そこに無限が存在する、と言われると反射的に違和感をおぼえる。
宇宙は無限!
そう言いたい気持ちはわかる……いや、たしかにわれわれ塵のような人間からしてみれば「事実上の無限」ではあるのだが、ほんとうに無限か?
そもそも「密度無限」の物体に「大小」がある時点で、意味が解らなくないか?
数学的には、無限は無限でしかないはずだ。
巨大ブラックホールとか、小型のブラックホールとか……。
とある物体が、質量を「無限」に詰め込めるとしたら、それは大きくなったり小さくなったりしないのではないか?
極大とか極限ならわかる。
それ以上、物質が詰まらない状態で、さらに物質を詰め込もうとすれば全体としての範囲が大きくなっていく、というのは実感としてもわかりやすい。
せめて「極限(lim)」といってくれれば、脳内の違和感も多少は収束してくれる。
収束せずに発散するのが「無限」なわけだが、これは数学的にはともかく物理的にはどんな状態なのか、まったくわからない。
ブラックホールの密度は、無限なんでしょう?
だったら、ものすごく小さい一点に、無限の質量を詰め込んでくださいよと、要するにそう突っ込みたいのだ。
数学でよく使う例で、「無限ホテル」というものがある。
無限個の客室があるホテルは、たとえ「満室」でも、新たな客を泊めることができる。
これは「ヒルベルトの無限ホテルのパラドックス」という項目でwikiにあるので、一読いただけるとよいかもしれない。

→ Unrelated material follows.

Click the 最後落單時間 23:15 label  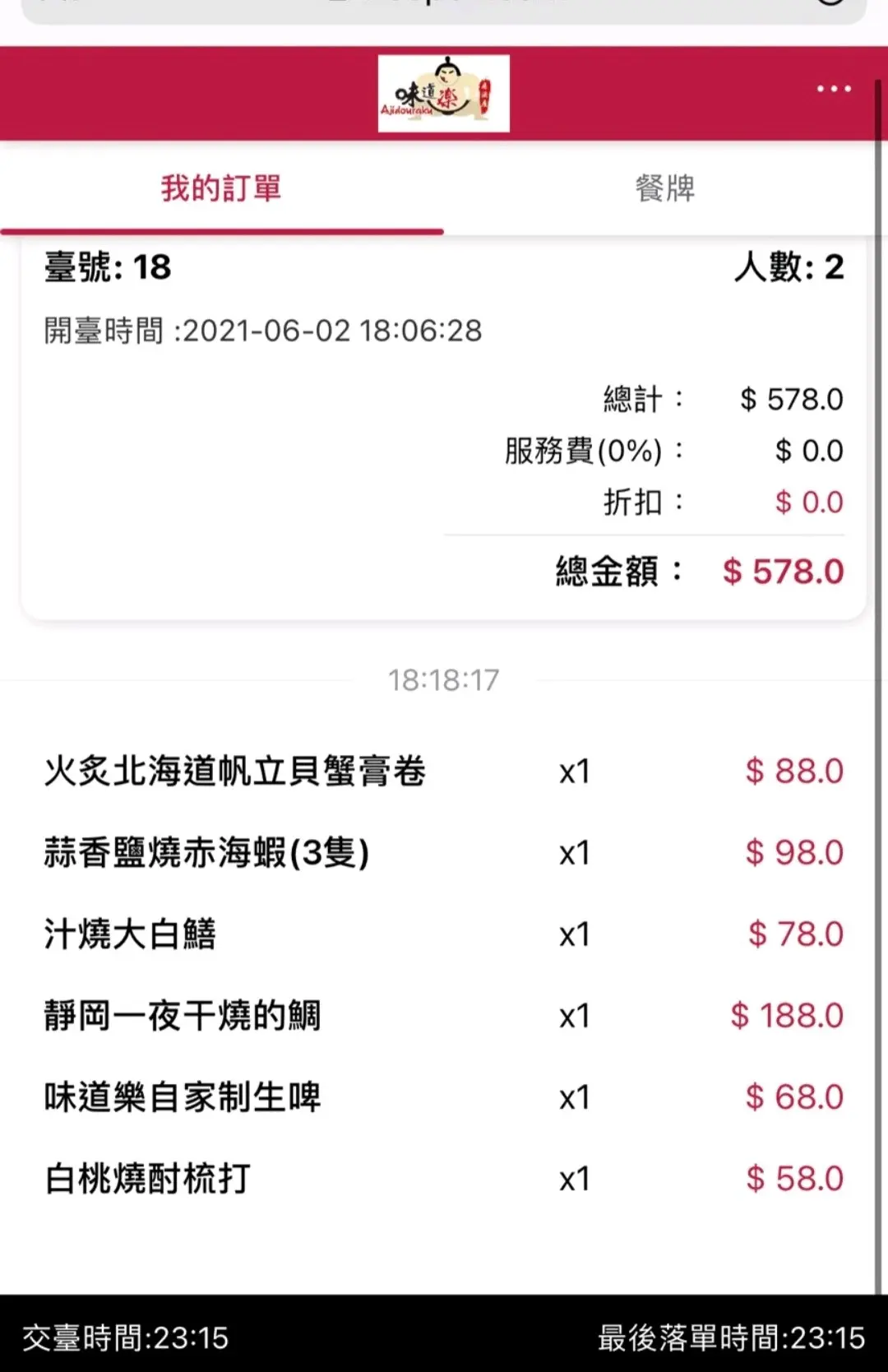click(731, 1338)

かなりくわしく記述されているが、私が言いたいのはつぎの一点だ。
無限に客室がある無限ホテルに、無限人数+1の客がやってきたとき、無限ホテルはその客を受け入れられるか?
答えは、受け入れられる。
無限ホテルの名を「無限+1ホテル」に改称する必要はない。
無限+1だろうが無限×2だろうが収容可能、それが「無限」の意味だ。
だったらブラックホールの密度が無限の時点で、なにもかも受け入れてほしい。
無限なんだから、大きくなったり小さくなったりしないでほしいのだ。
と、宇宙の動画を観ながら、ちょいちょい思ったりしている。
素人に毛が生えた、やっかいな視聴者というそしりは免れまい。
無限という言葉遣いをやめろ、と言っているわけではない。
無限は無限で、一般名詞としてとてもわかりやすいことは理解している。
視聴者の対象が一般人のときと、専門家のときでは当然、解説の質も変わるだろう。
その意味で、私はかなり中途半端だ。
このエントリー自体、「無限の意味」への自問自答だったりもする。
自己をマネジメントできない炎上しがちな人々と同レベルにならないために、ある程度は自己解決してから書いているつもりだ。

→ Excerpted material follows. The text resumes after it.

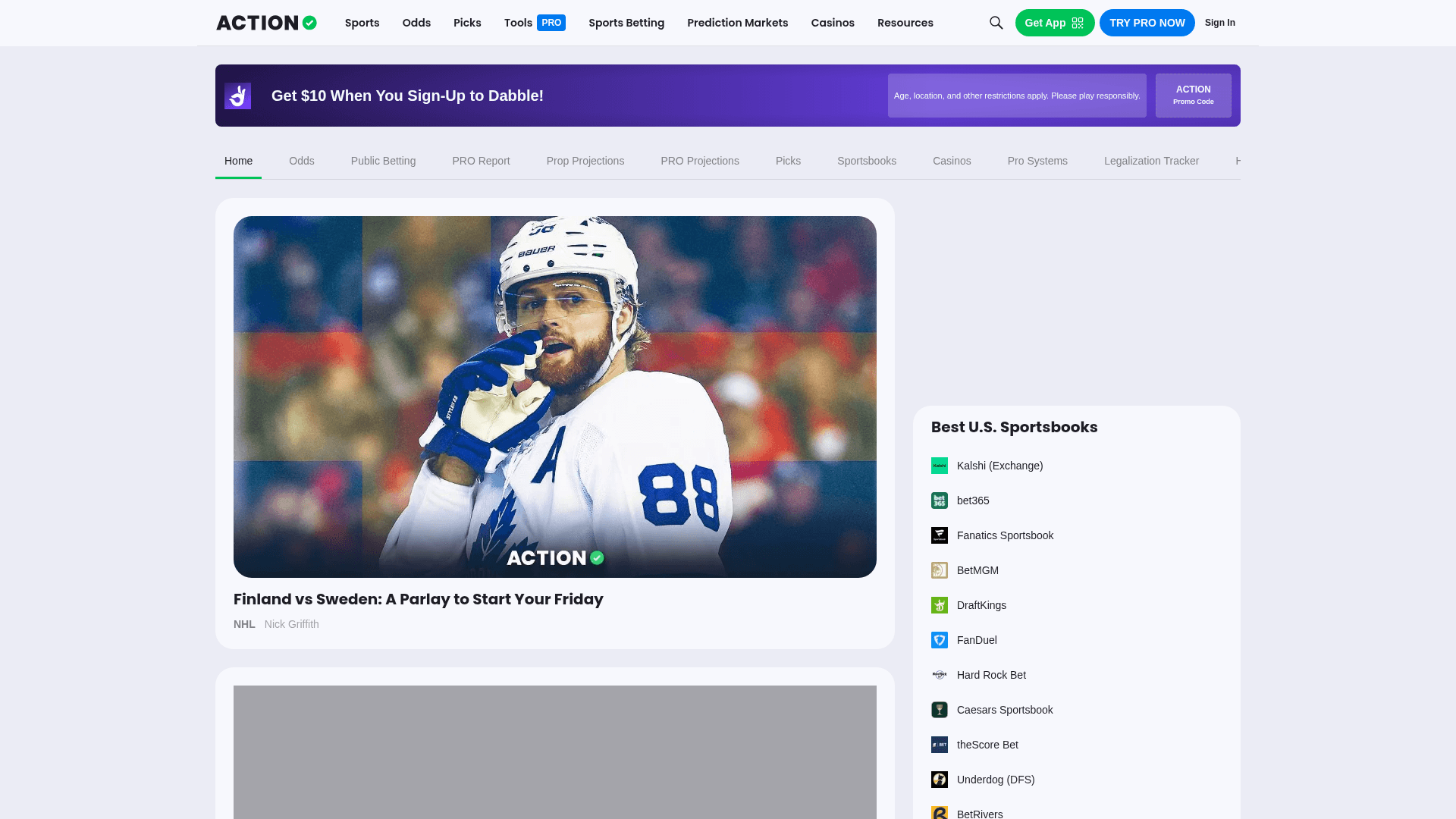
Task: Open the Finland vs Sweden parlay article
Action: click(x=418, y=599)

これおいしいですね、無限に食べられますよ、と笑顔で宣う人物に絡んでいくつもりは、さらさらない。
プテラノドンは恐竜でいいし、宇宙は無限でもいい、世の中には「いろいろな無限」があっていい。
そのくらいゆるい思考に到達すると同時に、たまに突っかかりたくなる気持ちを保つことで、私のなかに住む人格たちのバランスをとっている。
物語を書くために最適化している気もするし、そもそも他人の気持ちを理解できなくなったら終わりだとも思う。
そのうえで、自分の分限をわきまえ、必要以上に絡まないこと。
中途半端、ノンポリ、ニュートラルの人間は、あまり目立ってはいけないのだ……。